__PROBLEM TO SOLVE__
Copy exactly, no pictures: every line from the one that contains "Where should I" through the end of the entries below.
####################
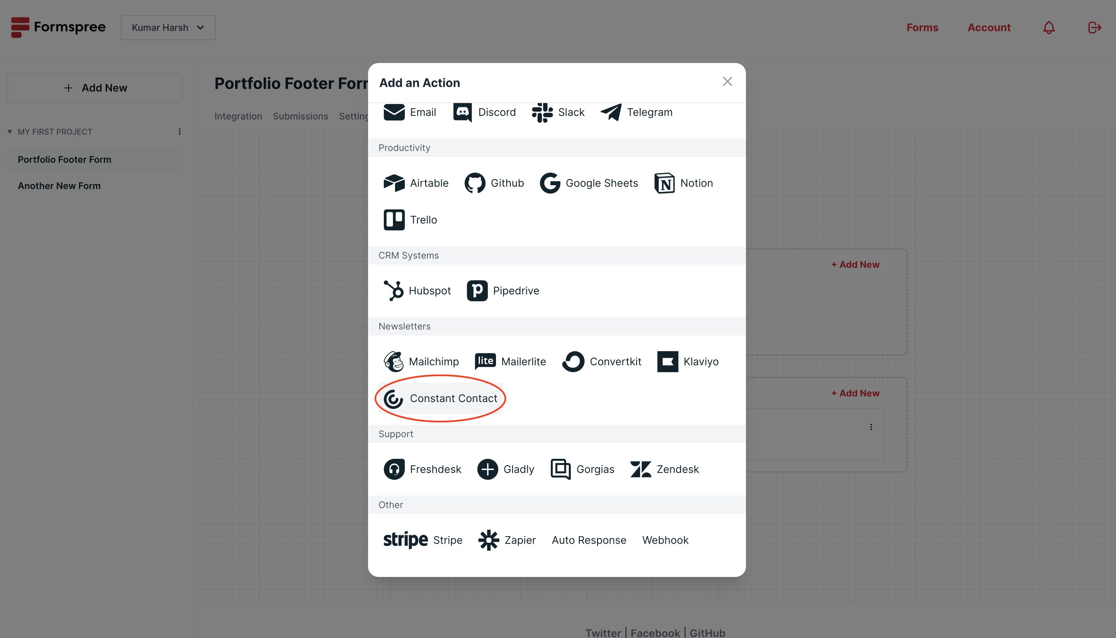1116x638 pixels.
Task: Select the Slack action icon
Action: pyautogui.click(x=542, y=112)
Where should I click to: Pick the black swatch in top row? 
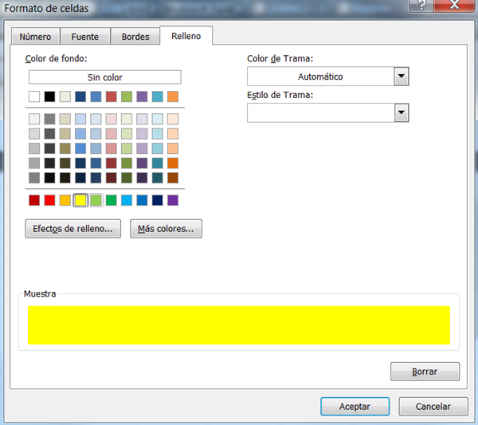click(x=49, y=96)
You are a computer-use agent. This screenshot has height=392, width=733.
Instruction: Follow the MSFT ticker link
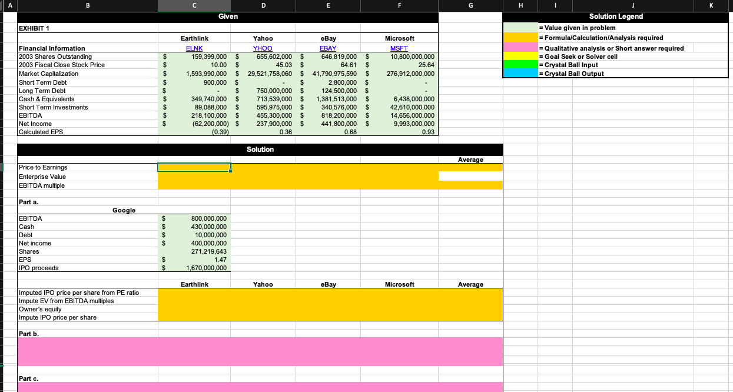(x=399, y=48)
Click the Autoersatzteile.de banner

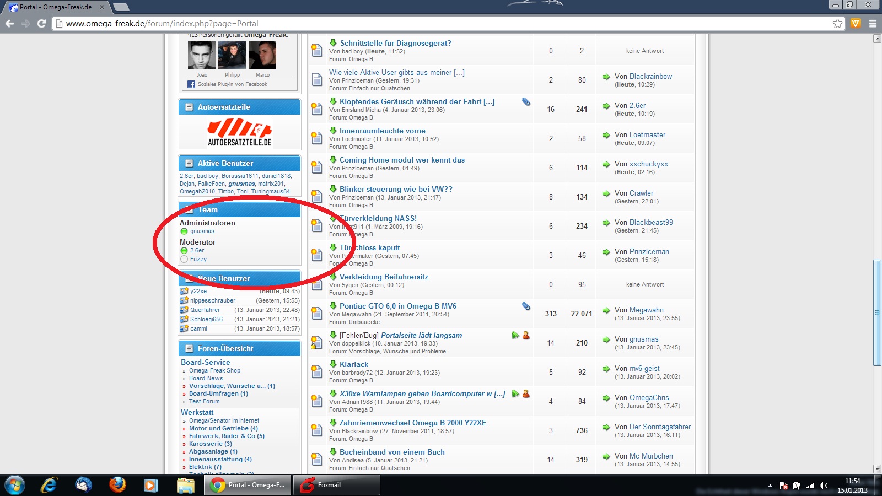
####################
__OUTPUT OF THE EXERCISE__
Where should I click to: Pick the black swatch in top row? 
click(x=49, y=96)
You are a computer-use agent. This screenshot has height=392, width=733.
Instruction: Follow the MSFT ticker link
(x=399, y=48)
Click the Autoersatzteile.de banner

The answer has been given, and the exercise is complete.